_Aufgabendetails_.
An welcher Hochschule arbeitet Laura Ackermann laut dem Übungstext?

Einen solch „perfekten“ Zustand zu erhalten, bedeutet viel Aufwand. Wofür das Ganze? „Das ist eine bestimmte Art und Weise, zu präsentieren, wie man lebt. Nämlich so, wie sich auch bekannte Personen präsentieren; eine Statuspräsentation, eine Präsentation des eigenen ,Wertes'“, sagt die wissenschaftliche Mitarbeiterin der Professur für Pädagogische und Entwicklungspsychologie an der TU Chemnitz, Laura Ackermann. Ein permanenter Blick auf die eigene Außenwirkung kann allerdings dazu führen, dass im Vergleich die tatsächlichen eigenen Bedürfnisse oder die der Familie geringer priorisiert werden.
Die psychologischen Folgen des Vergleichens
Fotos des Wohnensembles werden verschickt und gepostet, Besucher empfangen oder Feiern ausgerichtet – Momente, in denen das Zuhause zur Schau gestellt wird. Dadurch kann das eigene Verhalten durch Bewunderung von anderen Personen noch zusätzlich verstärkt werden, erklärt Ackermann. Ein grundlegendes Problem sei dabei die Reihenfolge des Denkens: Zu überlegen, wie etwas nach außen gut wirke, was gerade Mode sei oder erwartet werde, sollte nicht der erste Gedanke und primäre Fokus sein. Dieses Denken betreffe häufig weitere Lebensbereiche, da die Definition des Selbstwerts über Bewertungen von außen stattfinde. Das könne dazu führen, dass das eigene Wohlergehen aus dem Blick gerate.
Die „Sad Beige Moms“ weiten den Trend indes auch in die Kinderzimmer aus. Möbel, Teppiche, Wände in gedeckten Farben – selbst das Spielzeug wird farblich passend gekauft oder angesprüht. Wie wirkt das auf Kinder aus?

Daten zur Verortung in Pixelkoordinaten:
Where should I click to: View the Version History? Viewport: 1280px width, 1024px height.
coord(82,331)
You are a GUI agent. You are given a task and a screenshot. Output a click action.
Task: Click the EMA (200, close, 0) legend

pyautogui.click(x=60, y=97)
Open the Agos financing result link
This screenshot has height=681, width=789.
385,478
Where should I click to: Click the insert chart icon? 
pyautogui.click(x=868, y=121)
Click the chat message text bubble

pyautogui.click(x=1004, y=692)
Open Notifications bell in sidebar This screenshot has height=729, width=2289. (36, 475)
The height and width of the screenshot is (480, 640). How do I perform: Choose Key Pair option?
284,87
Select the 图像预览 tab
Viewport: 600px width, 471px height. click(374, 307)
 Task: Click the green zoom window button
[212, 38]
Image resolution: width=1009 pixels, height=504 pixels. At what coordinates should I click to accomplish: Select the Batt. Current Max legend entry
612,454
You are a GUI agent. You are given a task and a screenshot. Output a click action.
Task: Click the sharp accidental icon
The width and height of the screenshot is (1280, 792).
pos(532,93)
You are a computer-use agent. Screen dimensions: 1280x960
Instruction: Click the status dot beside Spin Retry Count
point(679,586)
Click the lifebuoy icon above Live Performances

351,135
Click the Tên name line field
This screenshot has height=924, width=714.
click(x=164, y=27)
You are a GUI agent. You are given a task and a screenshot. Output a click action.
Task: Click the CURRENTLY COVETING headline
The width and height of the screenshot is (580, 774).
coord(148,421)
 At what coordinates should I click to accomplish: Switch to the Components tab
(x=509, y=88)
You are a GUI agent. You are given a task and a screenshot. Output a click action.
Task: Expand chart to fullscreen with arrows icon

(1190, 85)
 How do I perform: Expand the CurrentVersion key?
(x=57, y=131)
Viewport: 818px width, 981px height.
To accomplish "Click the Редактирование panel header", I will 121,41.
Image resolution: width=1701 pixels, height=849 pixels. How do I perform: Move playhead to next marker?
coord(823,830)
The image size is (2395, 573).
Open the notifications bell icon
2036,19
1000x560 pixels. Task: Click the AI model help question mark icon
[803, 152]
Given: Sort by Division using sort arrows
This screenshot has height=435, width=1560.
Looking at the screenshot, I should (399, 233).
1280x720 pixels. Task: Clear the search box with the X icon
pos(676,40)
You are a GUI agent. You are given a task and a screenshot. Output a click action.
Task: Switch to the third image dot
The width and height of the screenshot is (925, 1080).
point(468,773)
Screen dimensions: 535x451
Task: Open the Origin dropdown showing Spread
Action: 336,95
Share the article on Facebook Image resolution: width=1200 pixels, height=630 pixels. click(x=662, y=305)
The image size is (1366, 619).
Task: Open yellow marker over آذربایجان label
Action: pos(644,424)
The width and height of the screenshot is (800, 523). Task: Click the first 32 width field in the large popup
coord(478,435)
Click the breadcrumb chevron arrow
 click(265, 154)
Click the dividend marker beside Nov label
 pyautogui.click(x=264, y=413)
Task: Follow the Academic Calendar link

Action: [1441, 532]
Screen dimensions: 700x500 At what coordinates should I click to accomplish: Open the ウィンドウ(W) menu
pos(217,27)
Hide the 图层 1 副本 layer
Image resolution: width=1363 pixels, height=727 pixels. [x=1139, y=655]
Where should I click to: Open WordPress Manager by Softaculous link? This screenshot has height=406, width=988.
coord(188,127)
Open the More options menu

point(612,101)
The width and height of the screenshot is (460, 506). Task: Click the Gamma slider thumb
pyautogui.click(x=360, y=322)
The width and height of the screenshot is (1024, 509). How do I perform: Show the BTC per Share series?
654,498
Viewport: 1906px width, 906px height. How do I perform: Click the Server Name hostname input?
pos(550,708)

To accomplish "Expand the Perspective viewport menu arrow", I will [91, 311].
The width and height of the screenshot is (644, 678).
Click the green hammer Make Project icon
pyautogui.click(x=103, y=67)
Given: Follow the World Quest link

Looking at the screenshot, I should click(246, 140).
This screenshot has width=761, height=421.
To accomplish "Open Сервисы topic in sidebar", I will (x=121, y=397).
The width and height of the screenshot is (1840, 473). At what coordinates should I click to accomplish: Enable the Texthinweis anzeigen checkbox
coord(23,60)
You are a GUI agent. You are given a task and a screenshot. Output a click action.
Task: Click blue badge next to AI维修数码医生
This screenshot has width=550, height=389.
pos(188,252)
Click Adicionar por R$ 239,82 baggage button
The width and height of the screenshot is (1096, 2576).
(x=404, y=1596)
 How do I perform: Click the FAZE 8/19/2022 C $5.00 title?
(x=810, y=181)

_Erledigte Aufgabe_.
An der TU Chemnitz, an der Professur für Pädagogische und Entwicklungspsychologie.